# TRECHO SELECIONADO:
● ● ● ● ● ● ●

Flagrado na Lava-Jato, Argello foi condenado a 19 anos de prisão pelo juiz Sergio Moro, por favorecer empreiteiras durante os trabalhos da CPI da Petrobras, em troca de propina. Na época, o presidente da CPI era o atual ministro do TCU Vital do Rêgo Filho, então senador pelo PMDB. Ele é alvo hoje de dois inquéritos que apuram envolvimento em casos de corrupção, um deles justamente a participação no esquema que já condenou Argello. O nome do ministro apareceu nas delações das empreiteiras UTC, Andrade Gutierrez e Odebrecht.
O ministro Augusto Nardes é alvo de inquérito que investiga sua participação na venda de decisões do Conselho Administrativo de Recursos Fiscais (Carf), vinculado ao Ministério da Fazenda.
O ministro Raimundo Carreiro é investigado com base na delação premiada de Luiz Carlos Martins, executivo da Camargo Corrêa, que relatou pagamentos ao TCU vinculados às obras da usina de Angra 3. Ele foi citado também pelo empresário Ricardo Pessoa, da UTC, mas, neste caso, o inquérito foi arquivado.
Pessoa afirmou em depoimento à Lava-Jato que obteve informações privilegiadas no TCU sobre seus contratos com a Petrobras, tendo como intermediário o advogado Tiago Cedraz, filho de outro ministro do TCU, Aroldo Cedraz. O empresário entregou à Procuradoria-Geral da República tabela com anotações de pagamentos de R$ 2,2 milhões ao filho do então presidente da Corte.

● ● ● ● ● ● ●

(Linhas do conjunto de dados)

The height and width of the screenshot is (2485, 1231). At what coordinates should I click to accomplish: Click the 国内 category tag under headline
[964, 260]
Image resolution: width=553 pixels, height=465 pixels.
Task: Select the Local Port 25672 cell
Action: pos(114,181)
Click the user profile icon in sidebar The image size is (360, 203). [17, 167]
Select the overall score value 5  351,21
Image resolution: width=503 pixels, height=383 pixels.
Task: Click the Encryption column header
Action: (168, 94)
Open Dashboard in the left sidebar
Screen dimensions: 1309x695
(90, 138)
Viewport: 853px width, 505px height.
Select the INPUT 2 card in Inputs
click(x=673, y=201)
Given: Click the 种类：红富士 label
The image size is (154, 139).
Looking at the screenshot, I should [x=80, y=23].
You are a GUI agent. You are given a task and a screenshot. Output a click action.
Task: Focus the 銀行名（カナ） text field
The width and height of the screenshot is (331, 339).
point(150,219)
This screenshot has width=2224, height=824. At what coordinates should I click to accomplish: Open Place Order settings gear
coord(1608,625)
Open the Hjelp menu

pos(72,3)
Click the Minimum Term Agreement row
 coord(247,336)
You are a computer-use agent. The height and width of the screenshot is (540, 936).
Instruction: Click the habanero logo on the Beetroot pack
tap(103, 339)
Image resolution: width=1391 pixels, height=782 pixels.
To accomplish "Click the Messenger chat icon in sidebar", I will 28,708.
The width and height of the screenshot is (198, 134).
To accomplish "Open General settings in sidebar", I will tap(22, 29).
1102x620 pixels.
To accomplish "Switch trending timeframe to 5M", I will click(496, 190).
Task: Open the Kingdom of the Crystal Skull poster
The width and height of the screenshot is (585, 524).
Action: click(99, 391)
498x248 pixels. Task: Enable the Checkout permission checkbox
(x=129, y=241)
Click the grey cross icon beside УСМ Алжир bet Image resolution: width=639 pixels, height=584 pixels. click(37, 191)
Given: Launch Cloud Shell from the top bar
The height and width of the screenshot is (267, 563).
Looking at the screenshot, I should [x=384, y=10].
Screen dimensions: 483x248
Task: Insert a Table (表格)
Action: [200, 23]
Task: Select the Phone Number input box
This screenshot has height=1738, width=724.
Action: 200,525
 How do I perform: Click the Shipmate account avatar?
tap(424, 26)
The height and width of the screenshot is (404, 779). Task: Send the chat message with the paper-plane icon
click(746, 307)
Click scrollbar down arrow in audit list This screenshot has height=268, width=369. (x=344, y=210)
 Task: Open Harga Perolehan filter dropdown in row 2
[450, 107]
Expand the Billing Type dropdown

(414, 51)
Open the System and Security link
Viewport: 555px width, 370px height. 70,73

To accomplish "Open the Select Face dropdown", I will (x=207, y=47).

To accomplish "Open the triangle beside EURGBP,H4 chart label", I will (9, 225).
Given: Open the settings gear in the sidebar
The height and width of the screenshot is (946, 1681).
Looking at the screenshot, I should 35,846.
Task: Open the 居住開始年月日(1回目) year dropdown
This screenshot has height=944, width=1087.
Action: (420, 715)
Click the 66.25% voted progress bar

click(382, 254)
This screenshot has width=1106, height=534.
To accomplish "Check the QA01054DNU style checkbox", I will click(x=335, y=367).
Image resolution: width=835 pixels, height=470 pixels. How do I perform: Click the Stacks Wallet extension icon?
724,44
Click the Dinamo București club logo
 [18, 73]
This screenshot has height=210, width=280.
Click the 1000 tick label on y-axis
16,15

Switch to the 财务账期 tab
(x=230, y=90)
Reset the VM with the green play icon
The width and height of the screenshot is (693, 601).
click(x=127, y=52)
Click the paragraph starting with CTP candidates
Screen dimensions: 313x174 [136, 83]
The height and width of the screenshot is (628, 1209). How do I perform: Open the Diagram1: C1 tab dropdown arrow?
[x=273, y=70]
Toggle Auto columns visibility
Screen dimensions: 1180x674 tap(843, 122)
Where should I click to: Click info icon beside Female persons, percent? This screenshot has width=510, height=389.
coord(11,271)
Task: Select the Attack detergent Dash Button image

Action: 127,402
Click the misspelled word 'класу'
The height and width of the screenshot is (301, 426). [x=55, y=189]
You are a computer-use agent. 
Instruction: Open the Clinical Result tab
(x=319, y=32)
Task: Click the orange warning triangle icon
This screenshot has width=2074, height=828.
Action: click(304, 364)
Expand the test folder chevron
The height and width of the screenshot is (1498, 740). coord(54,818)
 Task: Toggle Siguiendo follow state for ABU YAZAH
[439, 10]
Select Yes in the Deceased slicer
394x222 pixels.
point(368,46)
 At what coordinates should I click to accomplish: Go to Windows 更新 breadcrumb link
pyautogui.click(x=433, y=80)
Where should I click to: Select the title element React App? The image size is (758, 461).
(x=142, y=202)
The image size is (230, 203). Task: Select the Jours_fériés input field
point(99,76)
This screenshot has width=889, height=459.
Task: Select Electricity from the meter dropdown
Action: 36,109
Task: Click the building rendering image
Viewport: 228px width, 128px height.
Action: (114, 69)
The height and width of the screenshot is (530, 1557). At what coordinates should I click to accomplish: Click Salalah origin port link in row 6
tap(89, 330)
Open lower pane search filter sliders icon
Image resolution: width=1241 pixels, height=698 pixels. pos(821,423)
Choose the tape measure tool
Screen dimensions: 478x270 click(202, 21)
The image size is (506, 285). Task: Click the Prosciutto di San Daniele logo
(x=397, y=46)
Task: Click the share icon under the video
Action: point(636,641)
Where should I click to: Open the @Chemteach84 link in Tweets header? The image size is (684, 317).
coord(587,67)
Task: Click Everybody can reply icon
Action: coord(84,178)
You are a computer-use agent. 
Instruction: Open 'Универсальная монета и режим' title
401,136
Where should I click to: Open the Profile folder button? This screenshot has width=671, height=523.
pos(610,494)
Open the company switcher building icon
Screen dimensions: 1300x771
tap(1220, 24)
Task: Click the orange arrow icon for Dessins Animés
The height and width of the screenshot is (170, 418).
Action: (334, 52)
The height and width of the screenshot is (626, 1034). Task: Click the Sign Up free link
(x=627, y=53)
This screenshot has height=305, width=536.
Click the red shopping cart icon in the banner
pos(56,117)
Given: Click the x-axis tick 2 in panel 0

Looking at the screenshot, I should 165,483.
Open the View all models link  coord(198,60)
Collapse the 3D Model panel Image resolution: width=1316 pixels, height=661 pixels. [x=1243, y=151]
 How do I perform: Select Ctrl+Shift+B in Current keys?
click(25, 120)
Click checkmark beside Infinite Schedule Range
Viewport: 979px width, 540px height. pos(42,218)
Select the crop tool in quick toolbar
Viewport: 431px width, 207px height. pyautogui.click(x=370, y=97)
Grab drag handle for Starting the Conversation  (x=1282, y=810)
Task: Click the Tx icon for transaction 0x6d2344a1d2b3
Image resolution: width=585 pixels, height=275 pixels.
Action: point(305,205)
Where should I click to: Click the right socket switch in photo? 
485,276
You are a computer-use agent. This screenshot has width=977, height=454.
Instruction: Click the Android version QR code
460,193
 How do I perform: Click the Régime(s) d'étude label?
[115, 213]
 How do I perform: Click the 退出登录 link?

● ● ● ● ● ● ●

# ENUNCIADO:
Cite todos os ministros do TCU mencionados no trecho sobre investigações ligadas à Lava-Jato. Use só o trecho para responder.

# RESPOSTA:
- Vital do Rêgo Filho
- Augusto Nardes
- Raimundo Carreiro
- Aroldo Cedraz